Balancer, a decentralized exchange (DEX) on the Ethereum blockchain, is making a final appeal to the hacker responsible for the recent exploit that drained over $100 million in digital assets from its V2 protocol and related forks. The team is reportedly attempting to re-establish control following the breach.

The exploit, which occurred on Monday, November 3, 2025, targeted vulnerabilities in Balancer's V2 vaults. Security researchers at PeckShield and Cyvers were among the first to flag the incident, warning that funds connected to the attacker's wallet were still being siphoned. Cyvers initially estimated total losses at approximately $128 million. Other reports indicated that roughly $70.6 million was drained from Ethereum, with the remaining losses occurring across other chains. Before the attack, Balancer managed over $700 million in total assets.

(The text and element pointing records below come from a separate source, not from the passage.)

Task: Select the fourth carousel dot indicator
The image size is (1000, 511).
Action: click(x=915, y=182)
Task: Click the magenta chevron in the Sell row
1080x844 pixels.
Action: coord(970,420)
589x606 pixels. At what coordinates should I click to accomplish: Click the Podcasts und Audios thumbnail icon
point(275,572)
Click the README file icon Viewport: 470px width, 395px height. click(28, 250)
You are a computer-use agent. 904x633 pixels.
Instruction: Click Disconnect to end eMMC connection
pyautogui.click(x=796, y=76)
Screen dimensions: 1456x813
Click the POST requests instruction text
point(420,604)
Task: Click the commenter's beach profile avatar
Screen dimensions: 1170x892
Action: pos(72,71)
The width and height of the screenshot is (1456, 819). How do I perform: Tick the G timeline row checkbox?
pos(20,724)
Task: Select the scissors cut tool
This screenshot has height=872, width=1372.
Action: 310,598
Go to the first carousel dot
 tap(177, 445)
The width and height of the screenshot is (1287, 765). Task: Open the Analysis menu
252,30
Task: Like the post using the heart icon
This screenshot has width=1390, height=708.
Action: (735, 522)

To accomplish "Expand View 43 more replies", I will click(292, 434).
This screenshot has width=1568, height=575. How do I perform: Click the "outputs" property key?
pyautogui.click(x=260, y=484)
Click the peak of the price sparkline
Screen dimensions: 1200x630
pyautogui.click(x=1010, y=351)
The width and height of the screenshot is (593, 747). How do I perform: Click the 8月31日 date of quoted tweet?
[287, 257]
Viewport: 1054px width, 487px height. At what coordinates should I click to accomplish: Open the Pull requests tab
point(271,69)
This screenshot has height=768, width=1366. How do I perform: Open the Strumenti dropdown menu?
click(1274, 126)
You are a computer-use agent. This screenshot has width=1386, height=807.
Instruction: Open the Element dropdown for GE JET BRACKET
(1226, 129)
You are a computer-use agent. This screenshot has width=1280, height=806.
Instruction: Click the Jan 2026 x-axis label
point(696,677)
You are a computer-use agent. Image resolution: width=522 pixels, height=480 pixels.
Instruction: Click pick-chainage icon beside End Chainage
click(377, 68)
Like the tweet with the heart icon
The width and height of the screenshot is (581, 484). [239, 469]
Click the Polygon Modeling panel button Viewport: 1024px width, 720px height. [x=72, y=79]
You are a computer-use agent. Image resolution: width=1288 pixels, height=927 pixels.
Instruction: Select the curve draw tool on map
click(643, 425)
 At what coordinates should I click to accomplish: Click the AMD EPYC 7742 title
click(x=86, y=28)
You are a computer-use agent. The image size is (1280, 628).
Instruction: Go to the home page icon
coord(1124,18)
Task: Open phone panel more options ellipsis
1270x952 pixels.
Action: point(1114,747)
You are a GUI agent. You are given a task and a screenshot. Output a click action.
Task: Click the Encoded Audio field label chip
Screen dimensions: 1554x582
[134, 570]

The Balancer team confirmed they were aware of the exploit and said that their engineering and security teams were investigating the incident with "high priority". Deddy Lavid, CEO of Cyvers, stated that the ongoing drain likely stemmed from a compromise of access control mechanisms within the protocol, which allowed the attackers to directly manipulate balances.

Balancer has been actively communicating with the hacker through on-chain messages and other channels, urging them to return the stolen funds. In their latest appeal, Balancer is offering a substantial bounty and guaranteeing no legal repercussions if the funds are returned within a specified timeframe. They argue that cooperation is in the hacker's best interest, as tracing stolen funds in the crypto space is becoming increasingly sophisticated.

The incident has broader implications for the DeFi sector. Recent data shows the overall cryptocurrency market has decreased by 2.6% to $3.46 trillion. This exploit underscores the persistent security challenges faced by decentralized finance protocols and the importance of rigorous security audits and proactive risk management. Other recent security breaches include alleged hacks of DWF Labs and the exploitation of Nobitex.

Following the Balancer exploit, Berachain, a high-performance EVM-compatible Layer 1 blockchain, executed an emergency hard fork. This action highlights the reactive measures that blockchain projects must sometimes take in the face of critical security vulnerabilities.